On Friday, the 6th of January 1939, a gala dinner was held at the Royal York Hotel in Toronto for members both past and present of the Queen’s Own Rifles of Canada (QOR). The dinner was to honour two events: the eightieth birthday of Major-General Sir Henry M. Pellatt, C.V.O., V.D., D.C.L., once-Officer Commanding of the regiment and proud servant to his unit for over sixty-three years; and the twenty-ninth anniversary of “the English trip,” or “the occasion in 1910 when the Regiment moved off to England and learned a lot of soldiering with the British Army,” as the reunion programme describes it. Those veterans of the trip who had survived the Great War and old age congregated for a black-tie affair in which a traditional “Aldershot buffet” was served, toasts to royalty were proclaimed, and Sir Henry, slowed and near penniless by this time but once of the wealthiest men in the Dominion, was stylishly fêted one last time before his beloved regiment. [1]  The timing was important, as in two months Sir Henry would be dead, commemorated in a funeral that would attract thousands to St. James Cathedral in Toronto. [2]

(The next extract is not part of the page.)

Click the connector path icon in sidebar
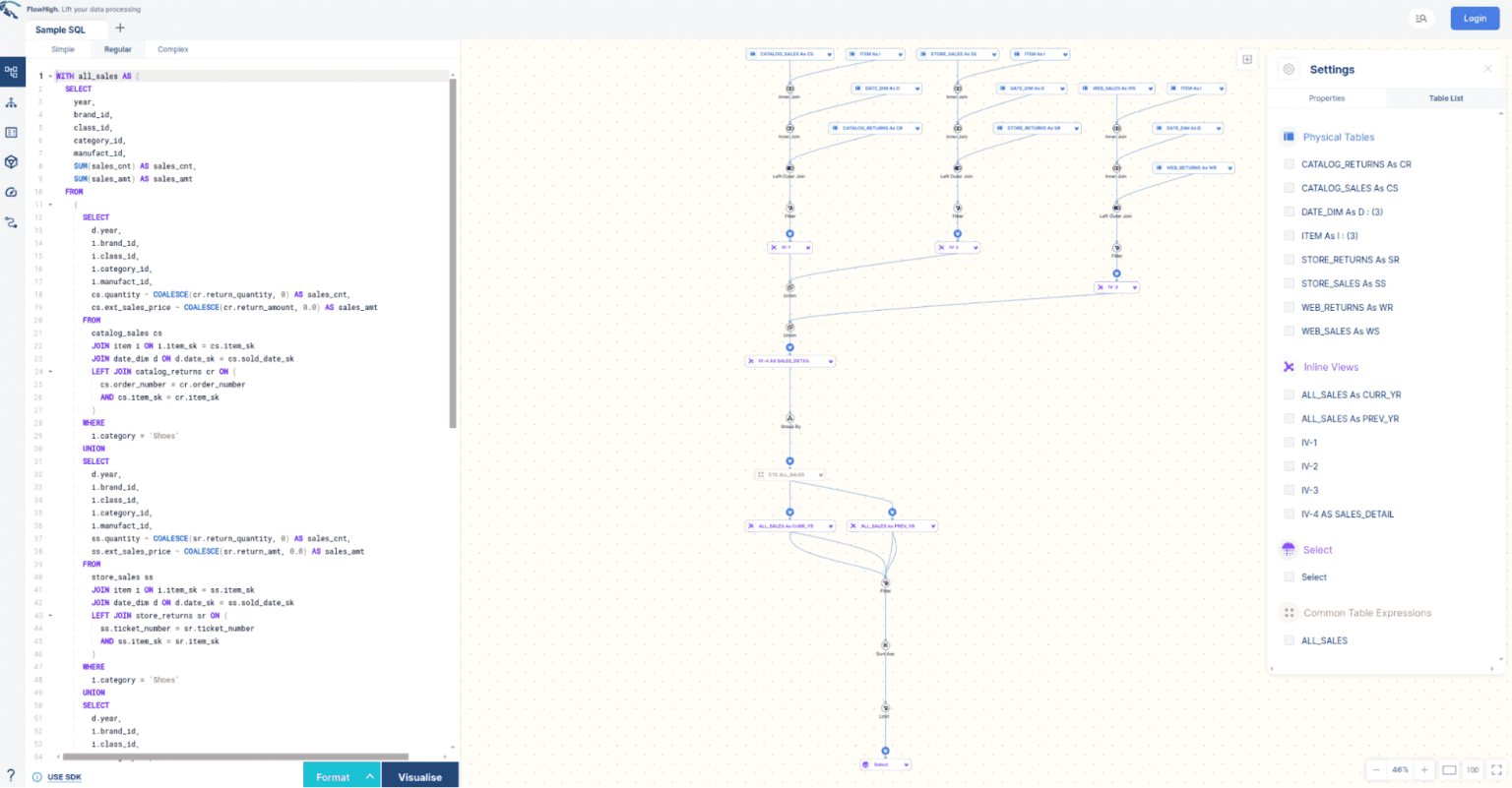This screenshot has height=788, width=1512. coord(11,223)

“The English trip” was in fact the journey in August and September of 1910 of nearly the entire regiment, nearly 640 men and officers total, to participate in the summer exercises of His Majesty’s armies at Aldershot, Hampshire, in the United Kingdom. The men and officers were gone for over a month, leaving behind jobs, friends and family in order to participate in hard training, visit the King, and tour both London and the English countryside. As both Canadian and British newspapers at the time made clear, the voyage was remarkable for two reasons: for one, it was the first time a “colonial” regiment had visited the mother country for the purposes of training, or indeed at all as a complete unit; and secondly, that its resulting wages, equipment, and transport there and back was paid for almost entirely by Sir Henry Pellatt, then-Colonel of the regiment’s two battalions. These same newspapers covered the story throughout and cheering crowds greeted the regiment at every stop along the way, on both sides of the Atlantic.

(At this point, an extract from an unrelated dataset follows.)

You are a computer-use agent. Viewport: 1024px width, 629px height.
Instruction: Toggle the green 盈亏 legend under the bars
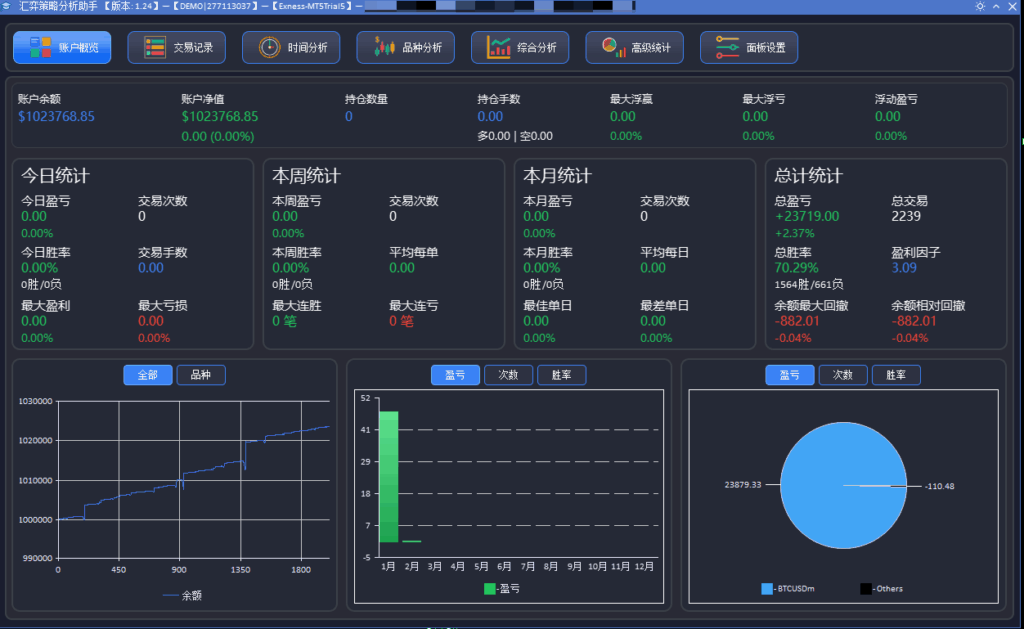coord(488,589)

In light of the fact that the First World War was still in recent memory – a war to which the regiment contributed, and suffered, much – and rumours of another one in the near future were beginning to abound, the above reunion appears to have made much of a relatively insignificant historical event. A pleasurable trip, yes, and of some practical value to be sure, but not worthy of the same study or commemoration due to Ypres or the Somme, to 1914 or 1918. And yet, it is clear that this was not the case for those who undertook it. The memories of this event persevered into 1939 and beyond and today form a major part of the regiment’s own sense of history, if displays at Casa Loma – Pellatt’s one-time mansion and current home to the regimental archives – can be taken at face value.

Moreover, for the modern reader of history, the voyage of the QOR to Aldershot in 1910 provides a fascinating window into the complex and often competing understandings of Canadian militia development prior to the Great War, understandings that have only recently been analysed at length by historians.

On the one hand, the expedition to Aldershot was very much the product of one man’s ambition to be the ultimate imperial servant, both in his own mind and in others. It speaks to the incredibly personal nature of the Canadian militia in 1910 that Sir Henry, driven in part by a desire for honours and in part for a desire to bring fame to his home and regiment, was able to outfit and control a massive military undertaking with only the barest of auspices of control from the federal government, the nominal head of militia affairs. He was referred to in his lifetime by friends as “the most generous and enthusiastic amateur soldier in Canada,” [3] and the title is not without some merit in this instance: the  cost of the expedition was staggering. A figure of £20,000 was repeated throughout newspapers of the time (occasionally £30,000), while Pellatt biographer Carlie Oreskovich estimates the cost to have been anywhere from $30,000 to almost as high as $150,000 in contemporary Canadian currency. Today, the value of those amounts is anywhere from one to three million Canadian dollars. [4]  Though the British government contributed approximately $11,400 for rations at the camps, there is no doubt that the Aldershot expedition was very much Pellatt’s project. [5]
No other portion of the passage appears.